Uso político do futebol
O pesquisador relata que foi nos anos 1920 e 1930 que o Estado começou a perceber que era importante o uso político da seleção brasileira de futebol. “Estamos falando de um período em que observamos diversos a mobilização das massas – greves, manifestações políticas, por exemplo. Essa sociedade de massas coincidiu com o período em que o futebol se popularizou na Europa e na América do Sul. Não é por acaso que diversos governos viram no futebol uma forma de conter – ou domesticar – as massas”.

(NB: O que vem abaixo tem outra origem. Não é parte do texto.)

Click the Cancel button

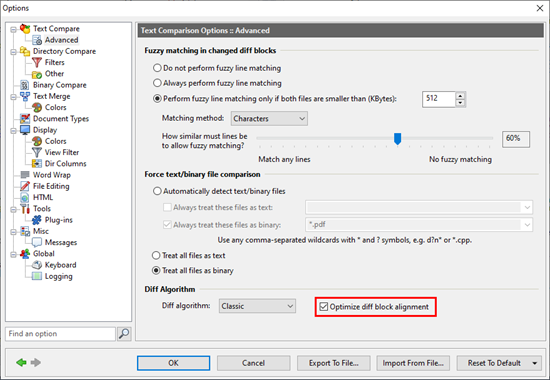(x=253, y=363)
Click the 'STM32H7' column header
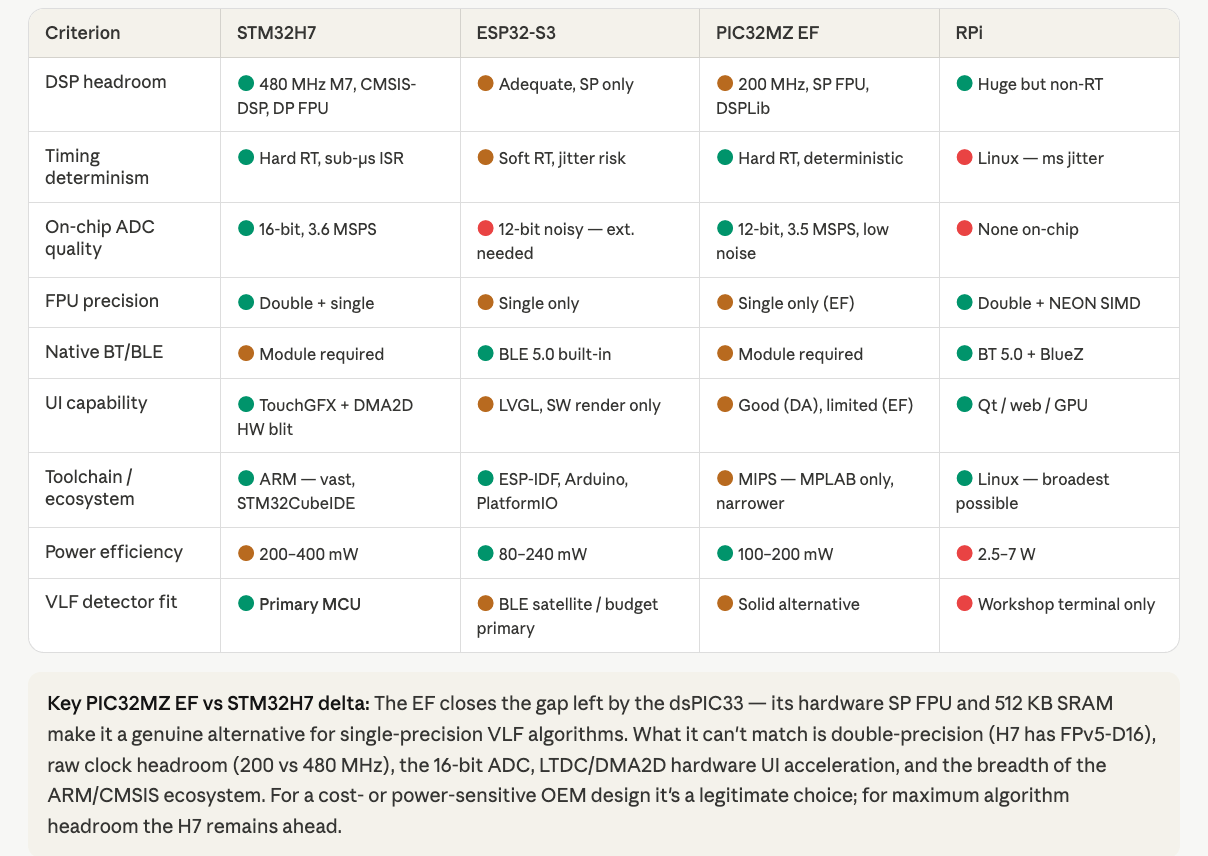The height and width of the screenshot is (856, 1208). pos(273,33)
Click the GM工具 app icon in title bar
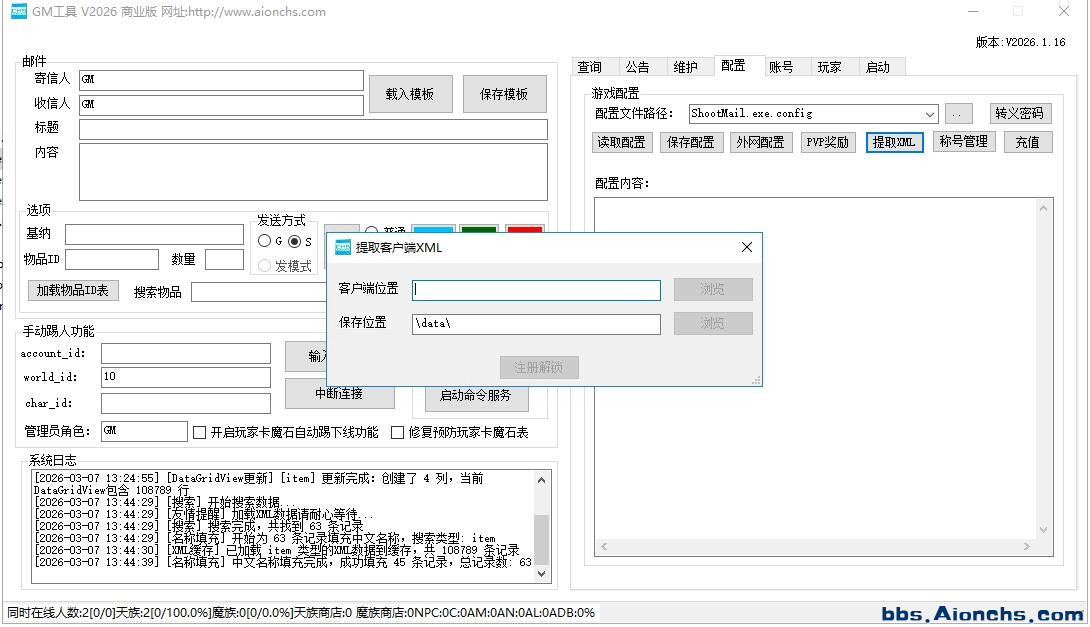Screen dimensions: 1090x627 (x=18, y=12)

Na visão do historiador, os regimes fascistas dos anos 1930 e as ditaduras foram os mais bem sucedidos em utilizar o futebol como instrumento político, primeiro porque a partir do futebol conseguiam acionar o discurso nacionalista, e segundo, porque conseguiam – em parte – controlar as massas a partir do esporte.

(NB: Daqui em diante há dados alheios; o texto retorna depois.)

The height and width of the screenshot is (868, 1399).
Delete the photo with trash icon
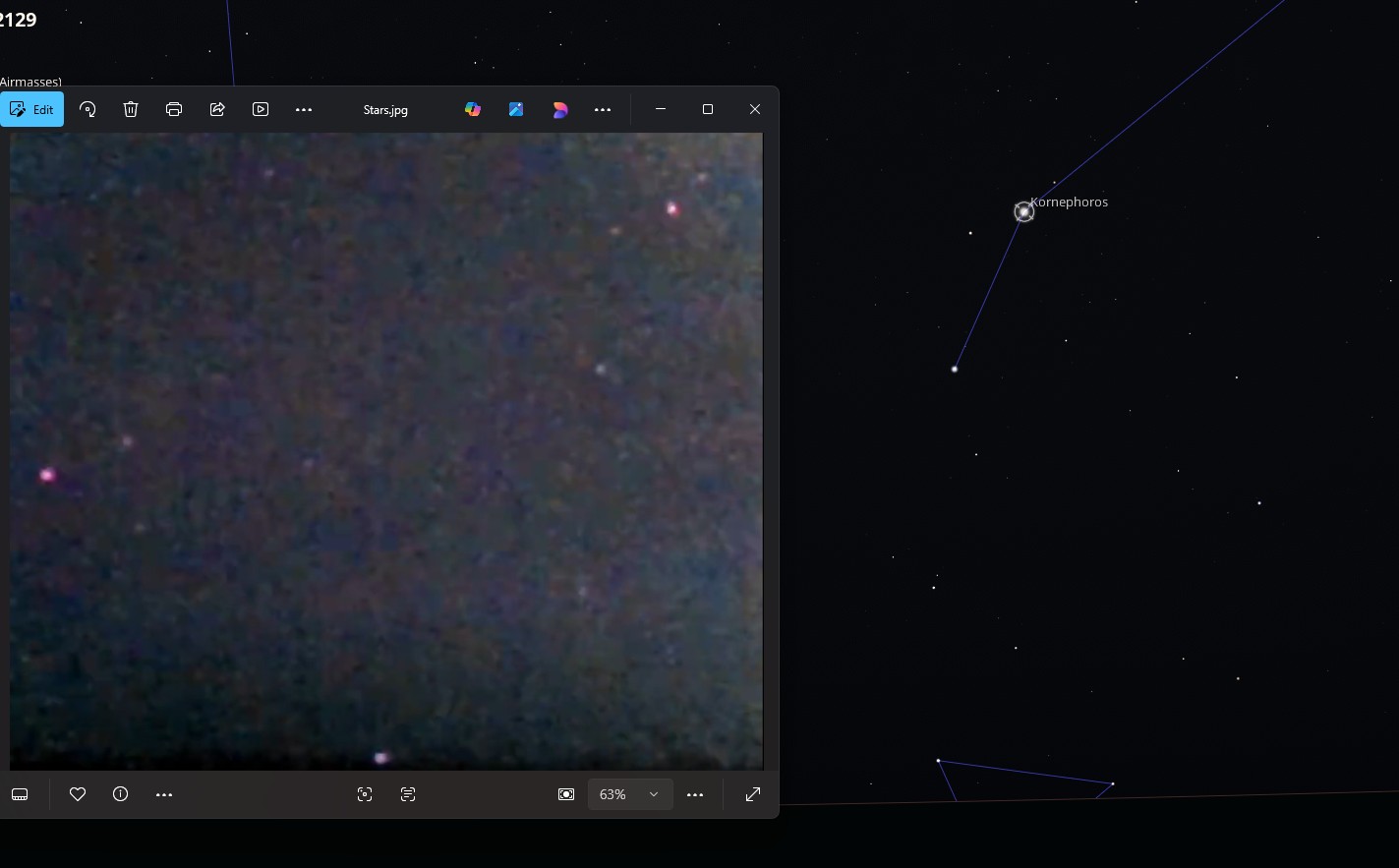click(x=131, y=109)

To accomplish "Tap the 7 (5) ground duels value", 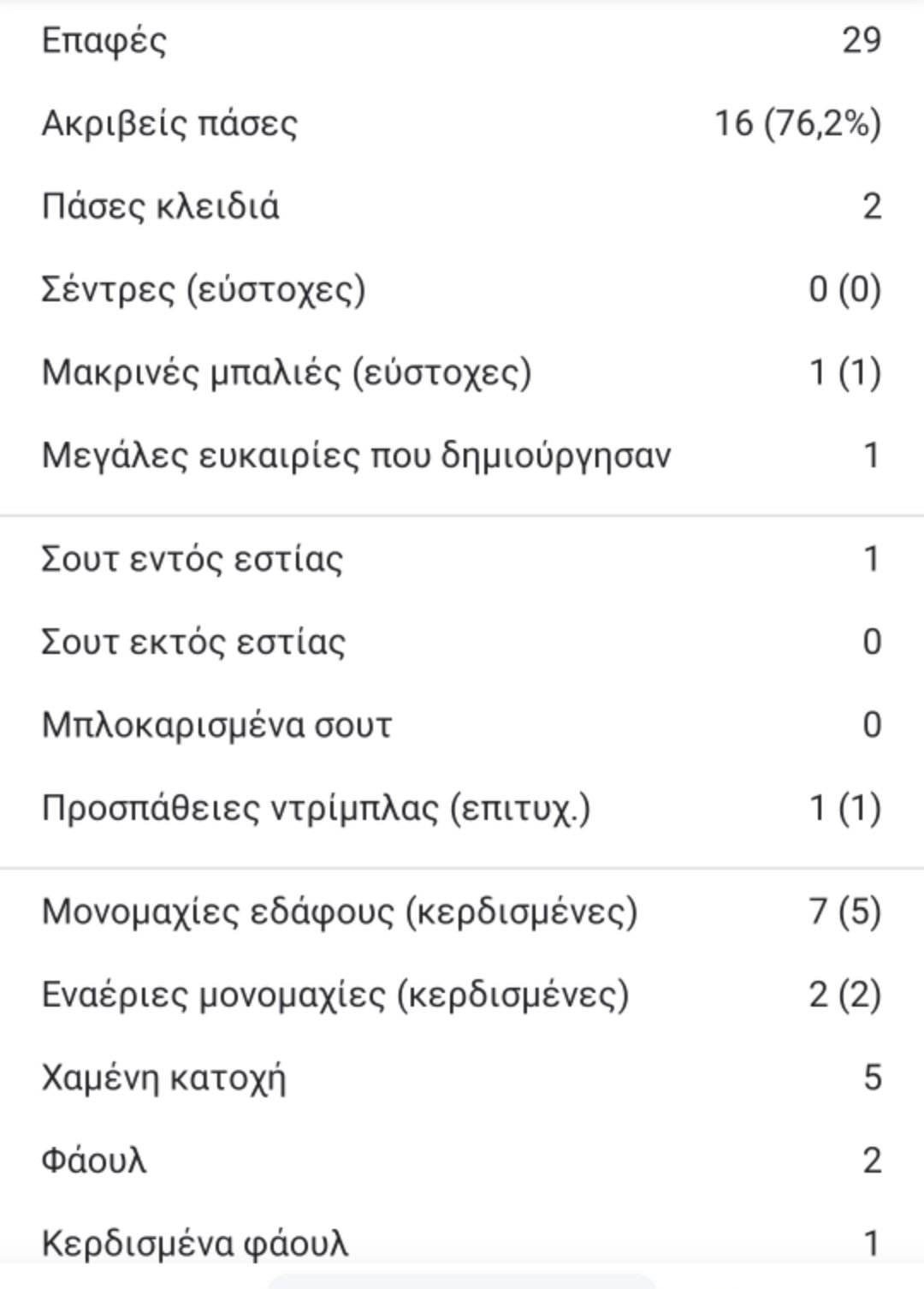I will point(844,912).
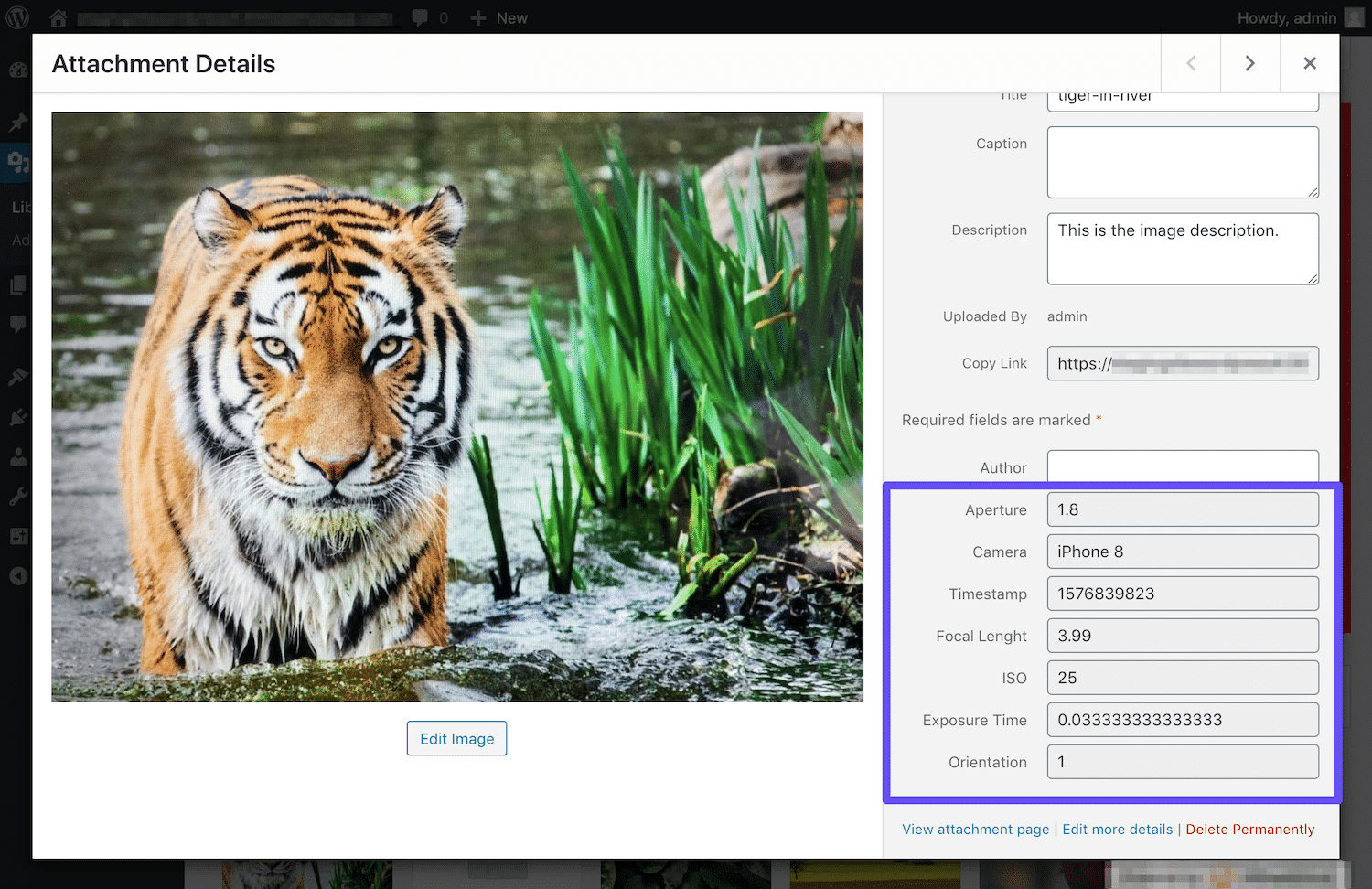This screenshot has height=889, width=1372.
Task: Collapse the admin menu arrow
Action: click(17, 575)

“Há inúmeros exemplos de regimes que instrumentalizaram politicamente o futebol, por exemplo a Itália (com Benito Mussolini) e Espanha (com Francisco Franco) nos anos 1930 e 1940, ou no caso das ditaduras militares na América do Sul nas décadas de 1970 e 1980. A gente também precisa considerar que há exemplos na história no qual governos de esquerda utilizaram o futebol, ou até mesmo outros esportes, como instrumento político, talvez a URSS seja o maior exemplo”, completou.
Ditadura, FHC, Lula e Dilma
O historiador reforça que, no Brasil, a seleção de futebol foi usada politicamente pela ditadura militar (1964-1985). Ele cita, por exemplo, a campanha na Copa de 1970. Mas ele reforça que, as pessoas que regem a seleção, sobretudo os dirigentes, se aproximaram de setores mais à direita.
“A seleção em si não é nem de esquerda, nem de direita […] No período democrático, Fernando Henrique Cardoso (de centro direita) não se utilizou do futebol ou da seleção. Luiz Inácio Lula da Silva e Dilma Rousseff (de esquerda ou centro-esquerda) utilizaram o futebol de outra forma, ou seja, aproveitaram o ótimo momento político e econômico que o país atravessava em seus governos para trazerem e realizaram a Copa do Mundo de Futebol Masculino da FIFA (em 2014)”, comentou.
“Já Jair Messias Bolsonaro (na extrema-direita, e portando fascista) tentou se utilizar da seleção em alguns momentos durante o seu governo, primeiro na realização da Copa América de 2019 – quando o próprio presidente da República entrou em campo para comemorar o título da seleção, e levantou a taça de campeão com o elenco –, depois em 2021, também na Copa América, quando o seu governo não mediu esforços para que a Conmebol trouxesse o a competição para o Brasil, mesmo o país vivendo o auge da pandemia de covid daquele ano”, observou.
Victor de Leonardo Figols diz que o engajamento dos jogadores é louvável e necessário. Ele diz que é preciso desconstruir a ideia de que futebol e política não se misturam. O jogador, segundo ele, pode falar de outra coisa que não seja o futebol. Ele cita, por exemplo, o engajamento de jogadores que estão no elenco neste mundial. “Vinícius Jr., Rodrygo, Richarlison e outros, são vozes importantes no combate ao racismo no futebol e na sociedade; Richarlison também fez doação de galões de oxigênio na crise sanitária causada pela pandemia de covid, em janeiro de 2021, no Amazonas”. Para ele, o importante é não permitir o discursos de ódio.